Material shown:

_____

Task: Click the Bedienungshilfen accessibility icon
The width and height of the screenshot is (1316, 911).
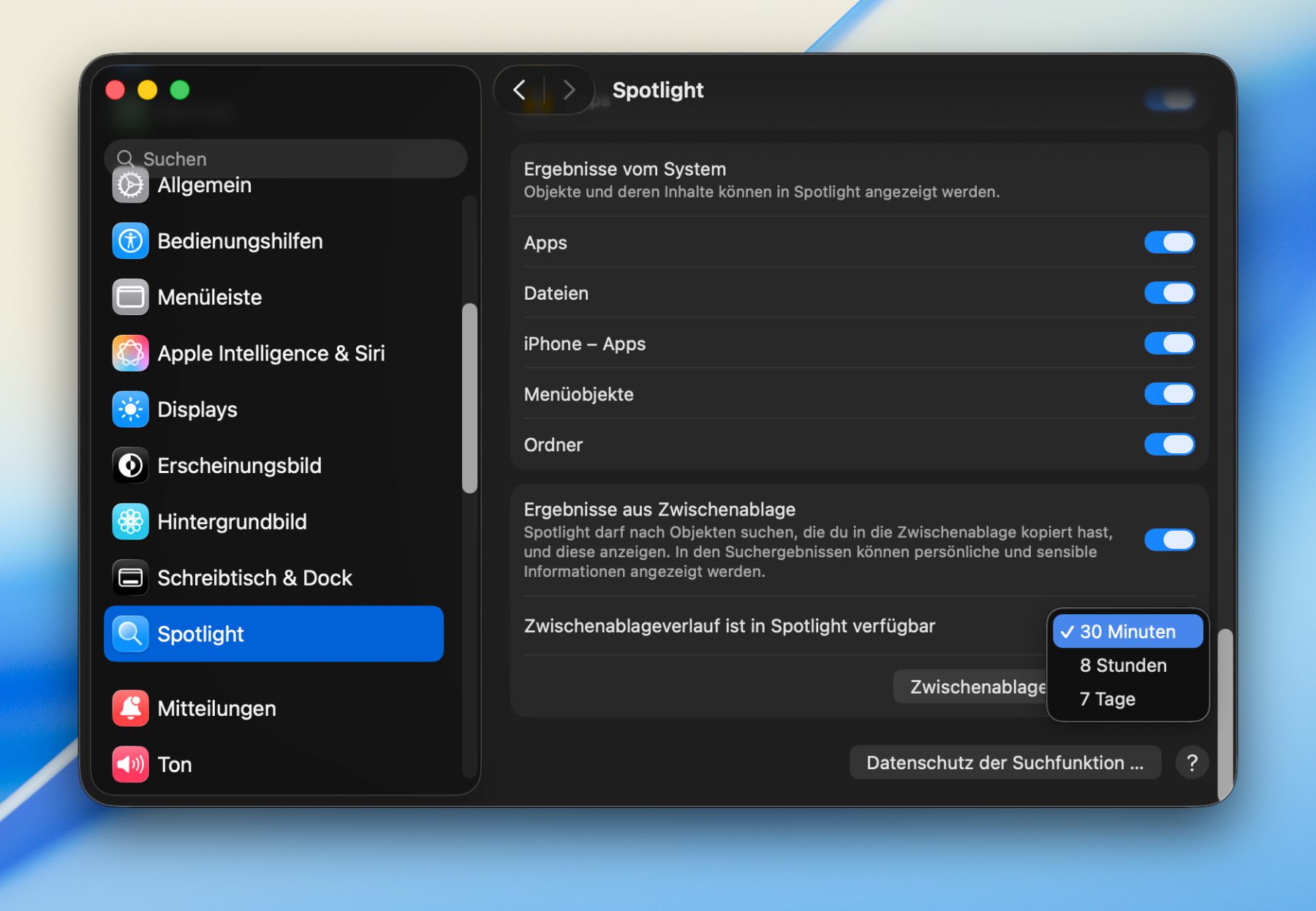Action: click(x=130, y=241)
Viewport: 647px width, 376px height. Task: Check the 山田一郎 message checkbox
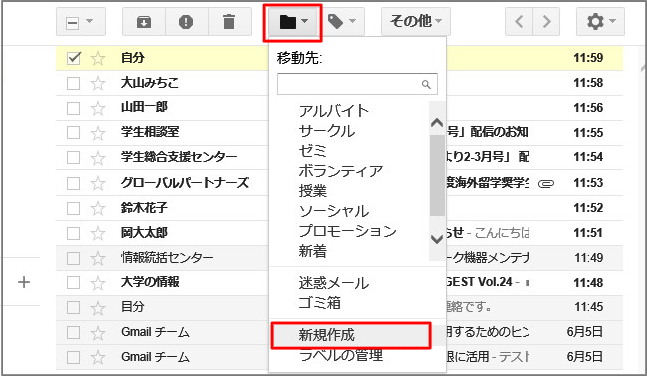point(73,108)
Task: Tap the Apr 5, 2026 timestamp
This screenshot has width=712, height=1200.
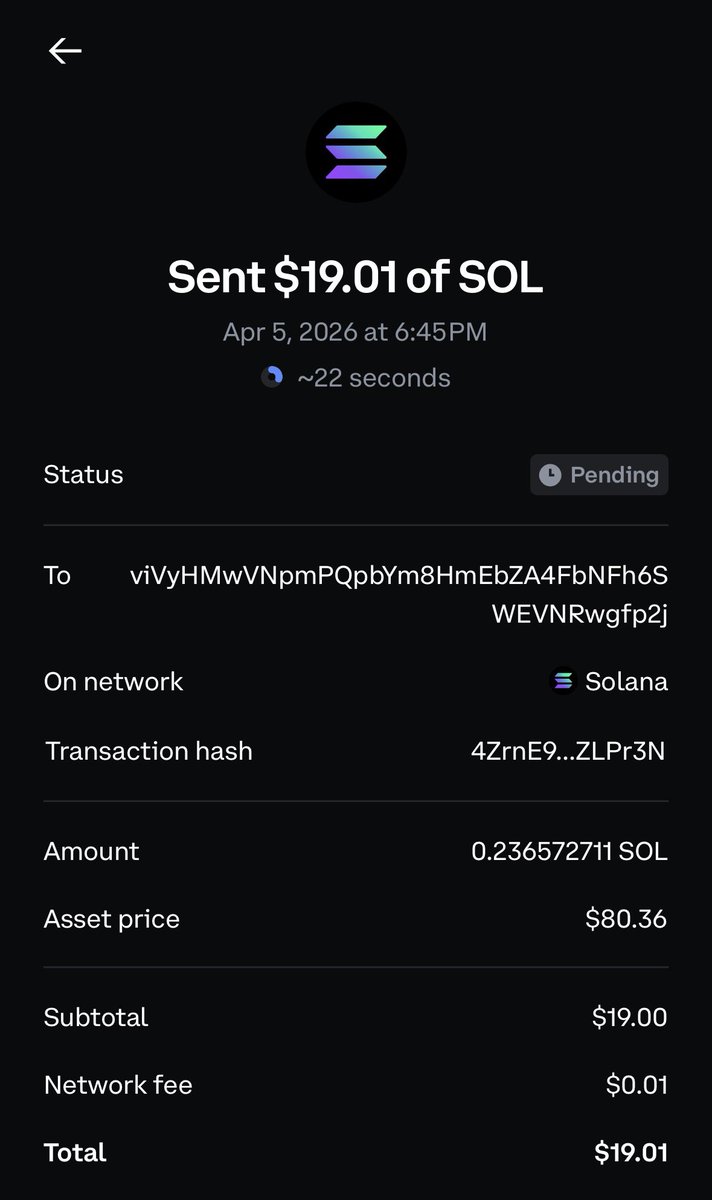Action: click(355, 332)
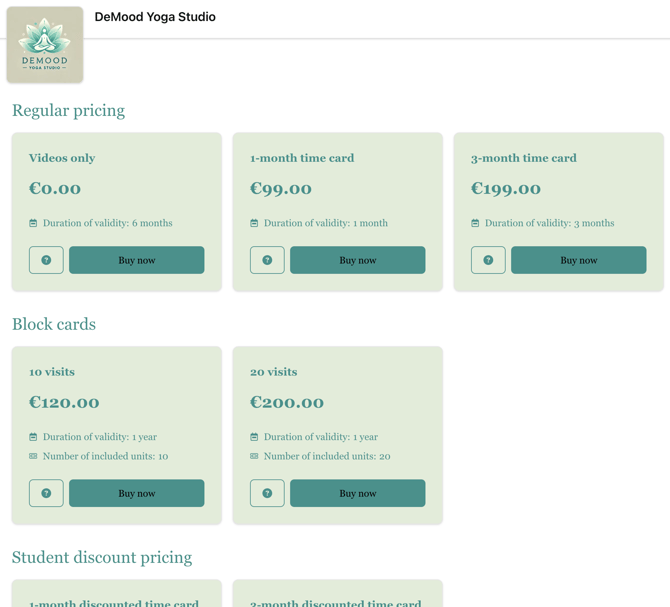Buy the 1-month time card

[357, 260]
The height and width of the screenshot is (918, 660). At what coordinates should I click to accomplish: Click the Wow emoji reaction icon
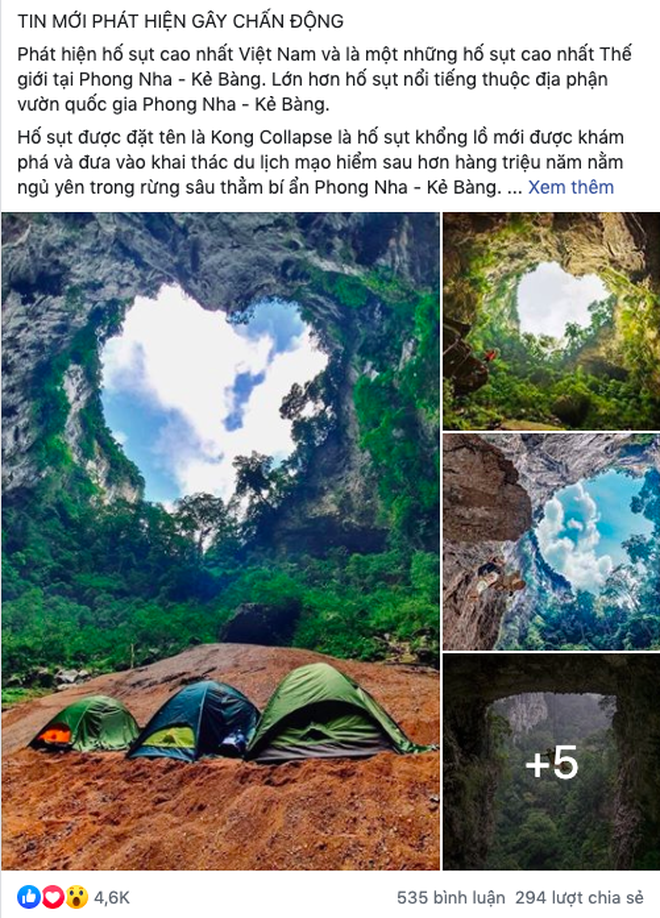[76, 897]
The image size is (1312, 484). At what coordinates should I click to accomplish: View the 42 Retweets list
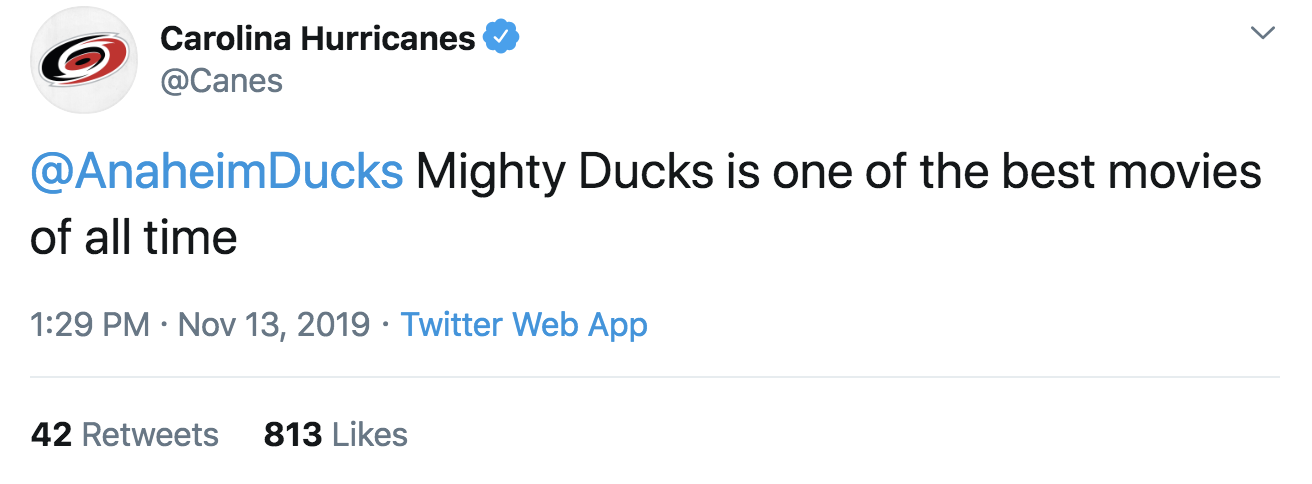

_____

The task: All of the data must be given again exactly, without the pictures.

Exercise solution:
Task: Click the Bedienungshilfen accessibility icon
The width and height of the screenshot is (1316, 911).
Action: click(x=130, y=241)
Viewport: 647px width, 376px height. Task: Check the 山田一郎 message checkbox
point(73,108)
Task: Tap the Apr 5, 2026 timestamp
This screenshot has width=712, height=1200.
Action: click(355, 332)
Buy the 1-month time card

[357, 260]
The height and width of the screenshot is (918, 660). At what coordinates should I click to accomplish: Click the Wow emoji reaction icon
[76, 897]
The image size is (1312, 484). At what coordinates should I click to accomplish: View the 42 Retweets list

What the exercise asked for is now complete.